Sunday, October 15, 2006

Gut Feelings

This trip was difficult long before I ever left. I was having second thoughts a couple of weeks before I left, but a non-refundable plane ticket had me hooked.

At first it seemed so perfect. The Africa of my first travel dreams was calling. I found an ad on Dave's ESL looking for volunteers; the timing was perfect and the bait was a three day safari, all expenses paid. Noises were made that contributions towards flights might be possible; Alison, the woman organizing the trip implying she had done these many times before, had lots of funding experience and a host of people queuing up to give her money. Later these assertions would turn out to fall somewhere between very generous stretches of the imagination and outright lies.

Then came the flight drama. I couldn't get one. And the more I put off making a decision, the rarer and more expensive they became; at last my only option for getting from Japan to Africa was business class. Of course I wanted to go in August. Super prime travel time for Japanese, who in their organized way, manage to plan months, if not years ahead for overseas trips.

I pretty much gave up, and a smarter person would have realized this was the universe in protection mode. I started looking at other options: I had five weeks off and money to go anywhere. Most of Asia would be engulfed in monsoon rains: there went Sumatra, Burma, and Nepal, my next choices. South America was equally expensive as Africa and Europe really didn't appeal. I started thinking about catching the new train from Beijing to Lhasa, wondering about the politics of using a means guaranteed to finally destroy what is left of Tibetan culture.

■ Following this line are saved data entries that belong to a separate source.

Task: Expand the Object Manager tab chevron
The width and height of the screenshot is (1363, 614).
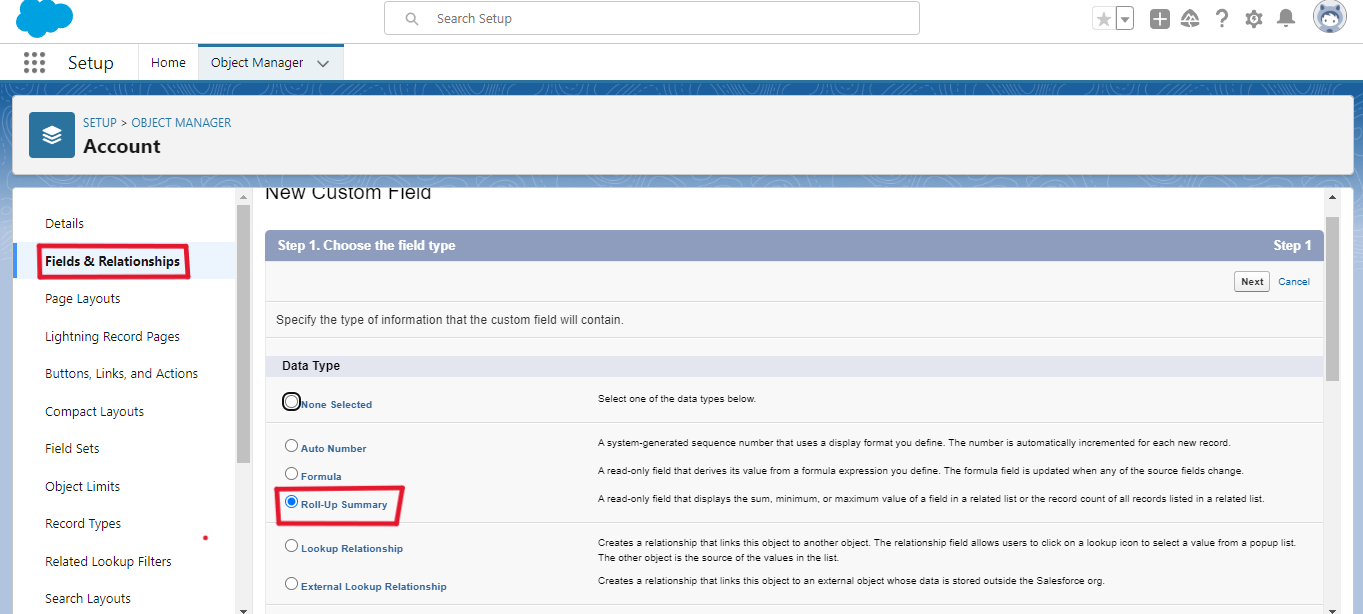Action: pos(323,62)
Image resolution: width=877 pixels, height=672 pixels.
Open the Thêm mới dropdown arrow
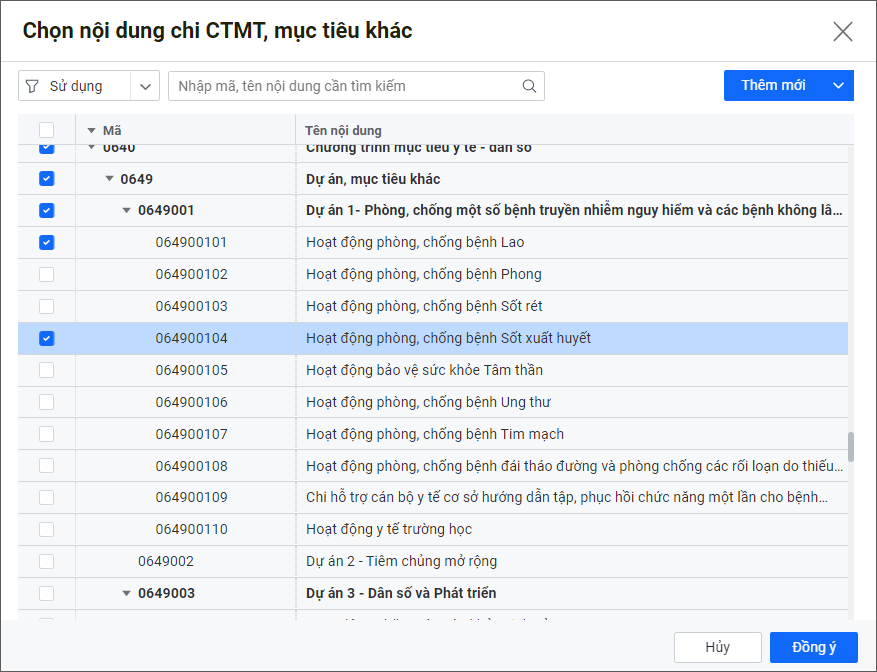838,86
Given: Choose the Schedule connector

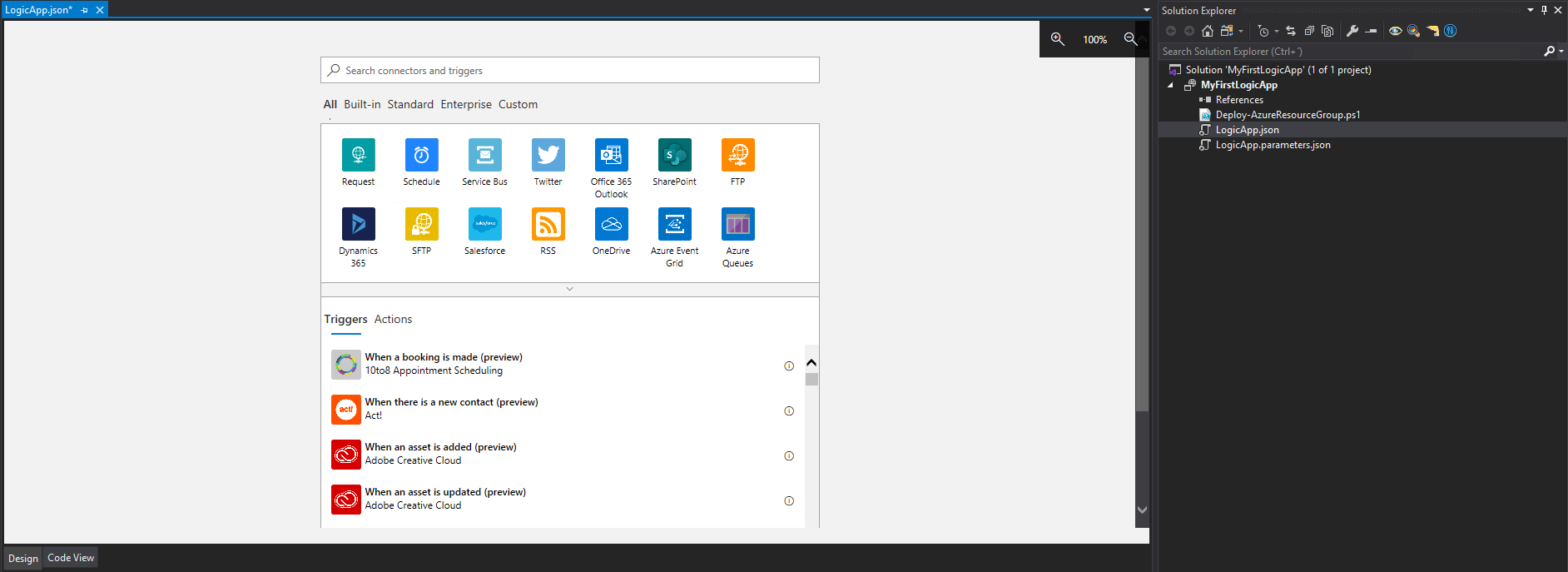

But many years of dreams of Africa haunted my subconscious. Then a bright idea. Catch a flight from Seoul to Kenya. A Korean workmate recently mentioned he got a flight to Seoul for the bargain basement price of about $50. I managed to organize a ticket for around my budget and was going. Ticket paid for, couriered over and I was locked in.

After my failed fundraising attempt, I was assured that if I sent all the boxes of stationary over that I had collected, I would be reimbursed the postage cost. Yeah right. The tundra will melt first.

Alison was awaiting charity status so she could procure funds. She told us that AVIF was a new charity set up specifically for the Kenya project. As soon as the registration went through, she could access the funds promised through grants. None of us ever questioned this. At the time I was trying to get my head around fundraising myself, Bo and I needing to raise vast amounts of money to get the roof rethatched at Chiiori. I was really looking forward to learning about the art of asking people for large amounts of cash.

A week before we were due to leave Alison told us all that she wouldn't be coming as she herself couldn't afford a plane ticket. Alarm bells started hammering. The words UNPROFESSIONAL screamed in my head, but I banished them, preferring not to worry about how a single parent could set up an NGO as her main activity and not have figured out how to pay herself; Alison now pleading dire poverty and claiming she could barely afford to feed her kid.

I focused instead on the positives. What could really go wrong. I had a plane ticket, a safe amount of cash and a huge chunk of time.

I was going.

Friday, October 13, 2006

Promises

I promised to write up a complete update on my trip to Africa; obvious to all it hasn't happened, bar some pretty pictures. Procrastination is my defence, but procrastination is a poor excuse for an excuse, surely only masking a greater fear.

Kenya was supposed to be a break from the pleasant routine of here in Japan. A trip to give me something to think about, some challenges, and a timely reminder of my mission in life. I had a romantic idea of going from a very rich country to a very poor one and coming away untouched but enlightened none-the-less.

In truth it was all of these things and more, rather than a kick up the arse, more of a kick in the guts, a shattering of my self confidence, something I crawled away from and only now, a month later have the distance necessary to look at the whole experience more objectively.

From the safe distance of Japan, with the added protection of a computer as an intermediary, I'm going to try to make an attempt to be as honest as possible about what happened internally and externally, possibly more for my own gratification rather than yours; an important first step in moving on from the disappointment in myself and starting again, for the eight hundred and sixty second time or so.

I'll try to head towards the humorous rather than the self indulgent, and please fell free to help with the arse kicking if it all gets a bit much.